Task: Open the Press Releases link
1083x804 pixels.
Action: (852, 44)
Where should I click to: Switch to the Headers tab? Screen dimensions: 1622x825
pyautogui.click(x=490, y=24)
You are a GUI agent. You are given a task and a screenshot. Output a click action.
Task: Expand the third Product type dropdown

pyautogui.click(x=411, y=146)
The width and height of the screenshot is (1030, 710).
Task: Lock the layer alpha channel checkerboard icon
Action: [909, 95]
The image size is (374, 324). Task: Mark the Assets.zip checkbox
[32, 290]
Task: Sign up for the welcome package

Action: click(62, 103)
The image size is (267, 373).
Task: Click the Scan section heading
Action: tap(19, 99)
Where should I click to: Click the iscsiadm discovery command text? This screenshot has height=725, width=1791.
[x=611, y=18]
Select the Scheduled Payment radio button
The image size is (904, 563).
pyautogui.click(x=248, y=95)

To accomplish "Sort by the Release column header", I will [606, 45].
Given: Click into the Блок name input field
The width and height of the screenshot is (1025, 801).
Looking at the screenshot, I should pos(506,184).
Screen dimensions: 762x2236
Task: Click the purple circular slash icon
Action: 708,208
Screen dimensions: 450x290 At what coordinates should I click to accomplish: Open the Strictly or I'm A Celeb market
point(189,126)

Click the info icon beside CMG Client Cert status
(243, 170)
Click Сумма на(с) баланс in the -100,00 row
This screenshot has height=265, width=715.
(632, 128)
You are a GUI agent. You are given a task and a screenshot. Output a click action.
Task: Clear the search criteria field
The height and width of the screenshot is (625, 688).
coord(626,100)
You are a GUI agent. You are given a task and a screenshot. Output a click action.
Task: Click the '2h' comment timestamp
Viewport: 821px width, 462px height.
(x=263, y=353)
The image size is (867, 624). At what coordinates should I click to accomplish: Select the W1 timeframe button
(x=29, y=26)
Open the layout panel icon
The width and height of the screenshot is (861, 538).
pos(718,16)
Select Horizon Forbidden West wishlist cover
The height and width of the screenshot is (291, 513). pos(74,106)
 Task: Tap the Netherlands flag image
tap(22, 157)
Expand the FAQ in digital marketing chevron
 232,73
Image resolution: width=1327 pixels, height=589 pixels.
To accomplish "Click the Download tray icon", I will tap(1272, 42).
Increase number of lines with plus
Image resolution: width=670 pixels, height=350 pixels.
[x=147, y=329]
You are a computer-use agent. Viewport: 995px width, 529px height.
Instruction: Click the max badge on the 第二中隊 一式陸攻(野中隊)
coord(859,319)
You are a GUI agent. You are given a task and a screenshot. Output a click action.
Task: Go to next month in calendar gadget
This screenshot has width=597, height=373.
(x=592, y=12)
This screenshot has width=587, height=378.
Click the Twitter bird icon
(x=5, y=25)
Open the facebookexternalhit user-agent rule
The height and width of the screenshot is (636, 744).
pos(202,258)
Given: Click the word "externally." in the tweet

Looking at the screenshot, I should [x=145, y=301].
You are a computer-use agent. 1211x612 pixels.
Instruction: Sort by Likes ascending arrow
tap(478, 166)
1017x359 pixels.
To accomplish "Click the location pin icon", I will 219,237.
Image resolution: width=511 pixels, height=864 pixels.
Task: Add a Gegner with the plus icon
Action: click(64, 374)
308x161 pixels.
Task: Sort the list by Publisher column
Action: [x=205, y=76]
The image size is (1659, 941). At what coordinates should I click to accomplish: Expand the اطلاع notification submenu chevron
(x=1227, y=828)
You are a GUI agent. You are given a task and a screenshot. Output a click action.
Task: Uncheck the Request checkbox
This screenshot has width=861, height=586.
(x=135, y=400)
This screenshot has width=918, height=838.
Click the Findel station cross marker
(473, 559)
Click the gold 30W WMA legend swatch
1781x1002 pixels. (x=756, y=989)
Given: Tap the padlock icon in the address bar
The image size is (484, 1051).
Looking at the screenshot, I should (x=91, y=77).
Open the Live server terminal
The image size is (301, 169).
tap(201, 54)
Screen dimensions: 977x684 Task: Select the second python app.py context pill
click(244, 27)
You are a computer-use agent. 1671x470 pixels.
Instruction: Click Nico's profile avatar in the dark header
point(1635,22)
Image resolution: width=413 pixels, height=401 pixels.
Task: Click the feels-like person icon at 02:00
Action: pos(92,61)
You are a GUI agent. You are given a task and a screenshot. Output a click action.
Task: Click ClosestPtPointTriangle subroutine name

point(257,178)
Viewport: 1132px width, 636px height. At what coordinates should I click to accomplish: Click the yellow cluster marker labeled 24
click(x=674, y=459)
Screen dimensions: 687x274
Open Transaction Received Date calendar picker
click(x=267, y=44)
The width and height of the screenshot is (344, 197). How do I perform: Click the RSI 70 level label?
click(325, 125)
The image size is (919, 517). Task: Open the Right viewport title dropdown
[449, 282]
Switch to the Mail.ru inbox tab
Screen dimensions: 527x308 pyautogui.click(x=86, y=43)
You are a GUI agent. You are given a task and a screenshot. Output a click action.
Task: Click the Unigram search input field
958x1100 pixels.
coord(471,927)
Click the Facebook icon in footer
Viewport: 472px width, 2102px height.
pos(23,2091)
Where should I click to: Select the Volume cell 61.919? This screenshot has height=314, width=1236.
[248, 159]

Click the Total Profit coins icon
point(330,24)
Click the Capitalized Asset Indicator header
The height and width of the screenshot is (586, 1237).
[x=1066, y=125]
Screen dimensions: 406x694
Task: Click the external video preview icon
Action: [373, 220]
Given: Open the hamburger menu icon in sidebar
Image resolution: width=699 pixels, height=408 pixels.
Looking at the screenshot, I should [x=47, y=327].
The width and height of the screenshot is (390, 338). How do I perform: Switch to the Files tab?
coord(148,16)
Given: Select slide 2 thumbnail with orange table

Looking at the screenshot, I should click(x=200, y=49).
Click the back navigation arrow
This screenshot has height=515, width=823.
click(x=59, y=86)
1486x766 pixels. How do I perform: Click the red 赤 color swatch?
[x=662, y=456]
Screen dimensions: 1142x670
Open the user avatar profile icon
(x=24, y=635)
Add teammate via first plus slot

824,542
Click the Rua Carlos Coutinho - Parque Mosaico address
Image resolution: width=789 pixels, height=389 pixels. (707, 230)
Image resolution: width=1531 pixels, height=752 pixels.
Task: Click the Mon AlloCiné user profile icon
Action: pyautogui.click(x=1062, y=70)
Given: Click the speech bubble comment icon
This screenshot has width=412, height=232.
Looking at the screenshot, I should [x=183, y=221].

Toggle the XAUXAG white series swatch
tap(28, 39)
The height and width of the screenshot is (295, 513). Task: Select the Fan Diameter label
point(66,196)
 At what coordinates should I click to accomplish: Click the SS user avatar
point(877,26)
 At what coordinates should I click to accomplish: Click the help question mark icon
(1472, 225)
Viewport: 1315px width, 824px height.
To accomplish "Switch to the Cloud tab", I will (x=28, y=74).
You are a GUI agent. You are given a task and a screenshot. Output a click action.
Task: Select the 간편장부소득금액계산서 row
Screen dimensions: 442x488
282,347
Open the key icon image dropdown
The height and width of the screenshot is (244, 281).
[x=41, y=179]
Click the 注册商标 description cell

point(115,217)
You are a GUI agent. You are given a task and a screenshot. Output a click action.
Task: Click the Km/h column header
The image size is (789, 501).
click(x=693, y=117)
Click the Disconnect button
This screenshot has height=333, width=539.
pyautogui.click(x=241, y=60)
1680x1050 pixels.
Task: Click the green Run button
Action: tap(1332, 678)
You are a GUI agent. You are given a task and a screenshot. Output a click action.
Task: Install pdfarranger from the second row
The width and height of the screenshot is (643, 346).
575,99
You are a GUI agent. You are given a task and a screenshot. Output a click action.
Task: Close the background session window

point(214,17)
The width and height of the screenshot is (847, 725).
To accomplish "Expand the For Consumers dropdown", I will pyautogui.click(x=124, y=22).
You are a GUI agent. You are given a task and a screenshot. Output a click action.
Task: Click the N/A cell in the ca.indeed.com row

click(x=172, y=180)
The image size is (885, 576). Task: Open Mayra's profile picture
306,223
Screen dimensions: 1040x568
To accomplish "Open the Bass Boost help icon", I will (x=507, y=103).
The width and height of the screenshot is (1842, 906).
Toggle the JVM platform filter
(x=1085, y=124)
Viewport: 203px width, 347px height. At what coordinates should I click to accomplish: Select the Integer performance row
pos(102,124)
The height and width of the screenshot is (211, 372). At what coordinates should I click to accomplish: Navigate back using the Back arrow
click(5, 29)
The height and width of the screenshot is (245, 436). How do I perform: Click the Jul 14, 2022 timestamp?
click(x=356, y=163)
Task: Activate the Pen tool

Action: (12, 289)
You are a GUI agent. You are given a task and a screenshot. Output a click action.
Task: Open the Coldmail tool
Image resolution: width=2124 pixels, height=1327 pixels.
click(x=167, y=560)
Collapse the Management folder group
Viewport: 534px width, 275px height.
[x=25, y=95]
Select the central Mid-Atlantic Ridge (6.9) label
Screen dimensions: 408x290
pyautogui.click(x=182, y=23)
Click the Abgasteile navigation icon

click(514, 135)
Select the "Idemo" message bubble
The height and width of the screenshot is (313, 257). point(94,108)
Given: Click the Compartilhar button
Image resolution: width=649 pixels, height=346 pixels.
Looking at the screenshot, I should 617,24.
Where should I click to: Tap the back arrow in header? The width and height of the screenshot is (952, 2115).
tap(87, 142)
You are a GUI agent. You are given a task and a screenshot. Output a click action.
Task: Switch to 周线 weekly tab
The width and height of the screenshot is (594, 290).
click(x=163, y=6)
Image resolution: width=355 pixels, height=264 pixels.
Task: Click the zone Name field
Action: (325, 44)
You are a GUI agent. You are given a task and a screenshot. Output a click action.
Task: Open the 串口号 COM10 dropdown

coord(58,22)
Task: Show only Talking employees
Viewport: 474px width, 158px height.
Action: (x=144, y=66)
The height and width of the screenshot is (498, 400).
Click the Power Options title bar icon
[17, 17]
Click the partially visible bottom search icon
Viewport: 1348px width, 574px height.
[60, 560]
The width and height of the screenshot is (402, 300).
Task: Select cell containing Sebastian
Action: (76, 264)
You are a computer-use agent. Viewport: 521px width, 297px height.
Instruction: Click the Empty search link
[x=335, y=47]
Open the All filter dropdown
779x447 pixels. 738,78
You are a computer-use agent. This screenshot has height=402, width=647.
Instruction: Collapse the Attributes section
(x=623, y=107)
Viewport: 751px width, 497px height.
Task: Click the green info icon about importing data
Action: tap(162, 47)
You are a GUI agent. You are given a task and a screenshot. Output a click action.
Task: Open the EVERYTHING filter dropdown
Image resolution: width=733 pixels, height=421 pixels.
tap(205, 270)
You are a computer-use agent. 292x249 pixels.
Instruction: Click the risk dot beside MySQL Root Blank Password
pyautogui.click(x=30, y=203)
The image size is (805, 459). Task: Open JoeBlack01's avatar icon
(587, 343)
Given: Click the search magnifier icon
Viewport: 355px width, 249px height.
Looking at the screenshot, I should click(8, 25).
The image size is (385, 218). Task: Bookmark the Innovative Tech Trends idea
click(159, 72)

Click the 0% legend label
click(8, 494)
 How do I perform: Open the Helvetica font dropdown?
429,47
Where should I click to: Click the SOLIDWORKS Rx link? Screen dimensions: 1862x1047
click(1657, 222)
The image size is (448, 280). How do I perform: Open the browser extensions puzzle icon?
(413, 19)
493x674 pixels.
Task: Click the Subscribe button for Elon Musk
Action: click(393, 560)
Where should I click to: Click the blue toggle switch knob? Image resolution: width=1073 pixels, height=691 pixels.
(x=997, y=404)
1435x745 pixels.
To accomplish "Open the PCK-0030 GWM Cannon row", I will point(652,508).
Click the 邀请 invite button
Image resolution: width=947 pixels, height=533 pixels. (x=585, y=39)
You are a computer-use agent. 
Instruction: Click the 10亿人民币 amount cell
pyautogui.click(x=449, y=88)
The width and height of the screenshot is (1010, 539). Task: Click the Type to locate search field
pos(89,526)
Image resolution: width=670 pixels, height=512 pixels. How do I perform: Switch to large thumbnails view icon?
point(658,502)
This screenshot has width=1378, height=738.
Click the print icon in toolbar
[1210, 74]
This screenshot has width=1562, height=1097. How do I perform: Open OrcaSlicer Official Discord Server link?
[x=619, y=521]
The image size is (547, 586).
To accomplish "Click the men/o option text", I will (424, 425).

Set exercise: Copy out again, word for word, everything from the line containing "1435x745 pixels." down to the last of the lines above, including both of those lines.

Output of the task:
1435x745 pixels.
To accomplish "Open the PCK-0030 GWM Cannon row", I will point(652,508).
Click the 邀请 invite button
Image resolution: width=947 pixels, height=533 pixels. (x=585, y=39)
You are a computer-use agent. 
Instruction: Click the 10亿人民币 amount cell
pyautogui.click(x=449, y=88)
The width and height of the screenshot is (1010, 539). Task: Click the Type to locate search field
pos(89,526)
Image resolution: width=670 pixels, height=512 pixels. How do I perform: Switch to large thumbnails view icon?
point(658,502)
This screenshot has width=1378, height=738.
Click the print icon in toolbar
[1210, 74]
This screenshot has width=1562, height=1097. How do I perform: Open OrcaSlicer Official Discord Server link?
[x=619, y=521]
The image size is (547, 586).
To accomplish "Click the men/o option text", I will (424, 425).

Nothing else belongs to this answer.